- [Set problem] Update the rows below so that "computer-use agent" is replaced with "desktop automation agent" wherever it occurs. Leave all other text unchanged.

(Stored dataset items)
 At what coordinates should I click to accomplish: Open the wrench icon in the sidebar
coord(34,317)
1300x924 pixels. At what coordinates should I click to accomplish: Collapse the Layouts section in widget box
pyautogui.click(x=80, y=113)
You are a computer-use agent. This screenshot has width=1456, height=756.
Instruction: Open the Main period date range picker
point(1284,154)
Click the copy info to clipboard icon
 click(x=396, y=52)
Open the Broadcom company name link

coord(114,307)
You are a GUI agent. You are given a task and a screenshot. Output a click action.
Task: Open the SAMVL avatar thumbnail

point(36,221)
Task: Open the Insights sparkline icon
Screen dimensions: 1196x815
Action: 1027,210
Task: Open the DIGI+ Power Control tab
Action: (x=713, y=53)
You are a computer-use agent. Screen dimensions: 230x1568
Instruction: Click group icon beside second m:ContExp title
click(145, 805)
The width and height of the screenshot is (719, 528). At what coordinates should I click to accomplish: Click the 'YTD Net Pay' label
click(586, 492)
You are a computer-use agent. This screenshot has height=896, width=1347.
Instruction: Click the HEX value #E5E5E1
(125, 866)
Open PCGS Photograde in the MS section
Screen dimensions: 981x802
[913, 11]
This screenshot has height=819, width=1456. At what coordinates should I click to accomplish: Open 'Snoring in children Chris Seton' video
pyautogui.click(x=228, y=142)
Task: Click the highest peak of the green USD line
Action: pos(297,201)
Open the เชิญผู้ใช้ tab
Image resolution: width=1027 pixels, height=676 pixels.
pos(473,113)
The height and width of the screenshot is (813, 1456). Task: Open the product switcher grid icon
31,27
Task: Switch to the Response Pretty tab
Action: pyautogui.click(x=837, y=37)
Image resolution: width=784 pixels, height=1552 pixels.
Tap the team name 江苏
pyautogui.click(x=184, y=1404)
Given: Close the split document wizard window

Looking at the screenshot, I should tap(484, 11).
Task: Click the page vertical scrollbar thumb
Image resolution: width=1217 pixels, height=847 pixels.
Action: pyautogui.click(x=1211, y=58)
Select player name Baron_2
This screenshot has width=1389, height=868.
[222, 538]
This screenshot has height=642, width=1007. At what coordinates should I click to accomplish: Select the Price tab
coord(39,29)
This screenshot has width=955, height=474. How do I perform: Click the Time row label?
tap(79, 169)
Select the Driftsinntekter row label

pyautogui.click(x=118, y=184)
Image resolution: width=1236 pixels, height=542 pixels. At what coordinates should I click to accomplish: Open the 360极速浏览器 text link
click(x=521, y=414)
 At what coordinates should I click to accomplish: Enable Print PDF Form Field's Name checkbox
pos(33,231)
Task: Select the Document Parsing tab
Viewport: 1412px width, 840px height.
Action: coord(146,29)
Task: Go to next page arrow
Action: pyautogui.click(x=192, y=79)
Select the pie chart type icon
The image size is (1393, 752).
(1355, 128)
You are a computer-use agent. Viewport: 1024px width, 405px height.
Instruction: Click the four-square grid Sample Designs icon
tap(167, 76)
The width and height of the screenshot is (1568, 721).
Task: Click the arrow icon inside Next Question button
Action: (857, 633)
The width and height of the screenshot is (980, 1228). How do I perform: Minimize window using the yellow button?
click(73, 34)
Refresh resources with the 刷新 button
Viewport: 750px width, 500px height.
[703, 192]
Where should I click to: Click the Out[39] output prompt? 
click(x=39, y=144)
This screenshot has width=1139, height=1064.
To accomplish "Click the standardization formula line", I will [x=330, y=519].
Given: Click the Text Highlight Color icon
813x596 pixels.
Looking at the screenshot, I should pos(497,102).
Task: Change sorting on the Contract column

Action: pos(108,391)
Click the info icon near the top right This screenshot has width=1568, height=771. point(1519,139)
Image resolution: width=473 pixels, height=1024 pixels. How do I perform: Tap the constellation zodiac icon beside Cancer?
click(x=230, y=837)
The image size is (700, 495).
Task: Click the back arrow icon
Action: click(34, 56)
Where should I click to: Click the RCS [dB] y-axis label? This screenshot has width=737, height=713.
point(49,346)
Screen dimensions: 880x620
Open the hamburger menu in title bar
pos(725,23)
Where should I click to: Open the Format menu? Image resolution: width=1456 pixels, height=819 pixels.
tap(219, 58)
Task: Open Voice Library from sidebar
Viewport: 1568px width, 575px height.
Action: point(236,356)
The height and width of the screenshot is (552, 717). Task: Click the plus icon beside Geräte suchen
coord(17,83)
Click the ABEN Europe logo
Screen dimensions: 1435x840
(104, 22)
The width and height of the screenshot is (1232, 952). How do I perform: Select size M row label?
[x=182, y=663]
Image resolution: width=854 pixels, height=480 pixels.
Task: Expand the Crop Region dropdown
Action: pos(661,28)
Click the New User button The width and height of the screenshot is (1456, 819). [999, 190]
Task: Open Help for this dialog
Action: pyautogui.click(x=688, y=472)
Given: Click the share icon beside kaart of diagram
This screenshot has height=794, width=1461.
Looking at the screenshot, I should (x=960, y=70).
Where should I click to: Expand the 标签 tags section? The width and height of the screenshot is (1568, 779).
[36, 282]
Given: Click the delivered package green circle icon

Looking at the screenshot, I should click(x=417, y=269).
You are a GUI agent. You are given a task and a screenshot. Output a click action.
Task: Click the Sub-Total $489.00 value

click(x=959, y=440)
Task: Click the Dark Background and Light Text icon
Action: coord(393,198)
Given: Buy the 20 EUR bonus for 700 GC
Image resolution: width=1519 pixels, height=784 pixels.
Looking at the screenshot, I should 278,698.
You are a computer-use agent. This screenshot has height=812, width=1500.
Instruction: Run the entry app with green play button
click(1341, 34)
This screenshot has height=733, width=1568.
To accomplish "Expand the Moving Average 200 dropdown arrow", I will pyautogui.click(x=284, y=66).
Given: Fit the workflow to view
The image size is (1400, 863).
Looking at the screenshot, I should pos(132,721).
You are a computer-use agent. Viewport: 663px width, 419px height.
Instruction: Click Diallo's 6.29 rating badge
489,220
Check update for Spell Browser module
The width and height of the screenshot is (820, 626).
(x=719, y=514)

- [Complete response]
 At what coordinates should I click to accomplish: Open the wrench icon in the sidebar
coord(34,317)
1300x924 pixels. At what coordinates should I click to accomplish: Collapse the Layouts section in widget box
pyautogui.click(x=80, y=113)
You are a desktop automation agent. This screenshot has width=1456, height=756.
Instruction: Open the Main period date range picker
point(1284,154)
Click the copy info to clipboard icon
 click(x=396, y=52)
Open the Broadcom company name link

coord(114,307)
You are a GUI agent. You are given a task and a screenshot. Output a click action.
Task: Open the SAMVL avatar thumbnail

point(36,221)
Task: Open the Insights sparkline icon
Screen dimensions: 1196x815
Action: 1027,210
Task: Open the DIGI+ Power Control tab
Action: (x=713, y=53)
You are a desktop automation agent. Screen dimensions: 230x1568
Instruction: Click group icon beside second m:ContExp title
click(145, 805)
The width and height of the screenshot is (719, 528). At what coordinates should I click to accomplish: Click the 'YTD Net Pay' label
click(586, 492)
You are a desktop automation agent. This screenshot has height=896, width=1347.
Instruction: Click the HEX value #E5E5E1
(125, 866)
Open PCGS Photograde in the MS section
Screen dimensions: 981x802
[913, 11]
This screenshot has height=819, width=1456. At what coordinates should I click to accomplish: Open 'Snoring in children Chris Seton' video
pyautogui.click(x=228, y=142)
Task: Click the highest peak of the green USD line
Action: pos(297,201)
Open the เชิญผู้ใช้ tab
Image resolution: width=1027 pixels, height=676 pixels.
pos(473,113)
The height and width of the screenshot is (813, 1456). Task: Open the product switcher grid icon
31,27
Task: Switch to the Response Pretty tab
Action: pyautogui.click(x=837, y=37)
Image resolution: width=784 pixels, height=1552 pixels.
Tap the team name 江苏
pyautogui.click(x=184, y=1404)
Given: Close the split document wizard window

Looking at the screenshot, I should tap(484, 11).
Task: Click the page vertical scrollbar thumb
Image resolution: width=1217 pixels, height=847 pixels.
Action: pyautogui.click(x=1211, y=58)
Select player name Baron_2
This screenshot has width=1389, height=868.
[222, 538]
This screenshot has height=642, width=1007. At what coordinates should I click to accomplish: Select the Price tab
coord(39,29)
This screenshot has width=955, height=474. How do I perform: Click the Time row label?
tap(79, 169)
Select the Driftsinntekter row label

pyautogui.click(x=118, y=184)
Image resolution: width=1236 pixels, height=542 pixels. At what coordinates should I click to accomplish: Open the 360极速浏览器 text link
click(x=521, y=414)
 At what coordinates should I click to accomplish: Enable Print PDF Form Field's Name checkbox
pos(33,231)
Task: Select the Document Parsing tab
Viewport: 1412px width, 840px height.
Action: coord(146,29)
Task: Go to next page arrow
Action: pyautogui.click(x=192, y=79)
Select the pie chart type icon
The image size is (1393, 752).
(1355, 128)
You are a desktop automation agent. Viewport: 1024px width, 405px height.
Instruction: Click the four-square grid Sample Designs icon
tap(167, 76)
The width and height of the screenshot is (1568, 721).
Task: Click the arrow icon inside Next Question button
Action: (857, 633)
The width and height of the screenshot is (980, 1228). How do I perform: Minimize window using the yellow button?
click(73, 34)
Refresh resources with the 刷新 button
Viewport: 750px width, 500px height.
[703, 192]
Where should I click to: Click the Out[39] output prompt? 
click(x=39, y=144)
This screenshot has width=1139, height=1064.
To accomplish "Click the standardization formula line", I will [x=330, y=519].
Given: Click the Text Highlight Color icon
813x596 pixels.
Looking at the screenshot, I should pos(497,102).
Task: Change sorting on the Contract column

Action: pos(108,391)
Click the info icon near the top right This screenshot has width=1568, height=771. point(1519,139)
Image resolution: width=473 pixels, height=1024 pixels. How do I perform: Tap the constellation zodiac icon beside Cancer?
click(x=230, y=837)
The image size is (700, 495).
Task: Click the back arrow icon
Action: click(34, 56)
Where should I click to: Click the RCS [dB] y-axis label? This screenshot has width=737, height=713.
point(49,346)
Screen dimensions: 880x620
Open the hamburger menu in title bar
pos(725,23)
Where should I click to: Open the Format menu? Image resolution: width=1456 pixels, height=819 pixels.
tap(219, 58)
Task: Open Voice Library from sidebar
Viewport: 1568px width, 575px height.
Action: point(236,356)
The height and width of the screenshot is (552, 717). Task: Click the plus icon beside Geräte suchen
coord(17,83)
Click the ABEN Europe logo
Screen dimensions: 1435x840
(104, 22)
The width and height of the screenshot is (1232, 952). How do I perform: Select size M row label?
[x=182, y=663]
Image resolution: width=854 pixels, height=480 pixels.
Task: Expand the Crop Region dropdown
Action: pos(661,28)
Click the New User button The width and height of the screenshot is (1456, 819). [999, 190]
Task: Open Help for this dialog
Action: pyautogui.click(x=688, y=472)
Given: Click the share icon beside kaart of diagram
This screenshot has height=794, width=1461.
Looking at the screenshot, I should (x=960, y=70).
Where should I click to: Expand the 标签 tags section? The width and height of the screenshot is (1568, 779).
[36, 282]
Given: Click the delivered package green circle icon

Looking at the screenshot, I should click(x=417, y=269).
You are a GUI agent. You are given a task and a screenshot. Output a click action.
Task: Click the Sub-Total $489.00 value

click(x=959, y=440)
Task: Click the Dark Background and Light Text icon
Action: coord(393,198)
Given: Buy the 20 EUR bonus for 700 GC
Image resolution: width=1519 pixels, height=784 pixels.
Looking at the screenshot, I should 278,698.
You are a desktop automation agent. This screenshot has height=812, width=1500.
Instruction: Run the entry app with green play button
click(1341, 34)
This screenshot has height=733, width=1568.
To accomplish "Expand the Moving Average 200 dropdown arrow", I will pyautogui.click(x=284, y=66).
Given: Fit the workflow to view
The image size is (1400, 863).
Looking at the screenshot, I should pos(132,721).
You are a desktop automation agent. Viewport: 663px width, 419px height.
Instruction: Click Diallo's 6.29 rating badge
489,220
Check update for Spell Browser module
The width and height of the screenshot is (820, 626).
(x=719, y=514)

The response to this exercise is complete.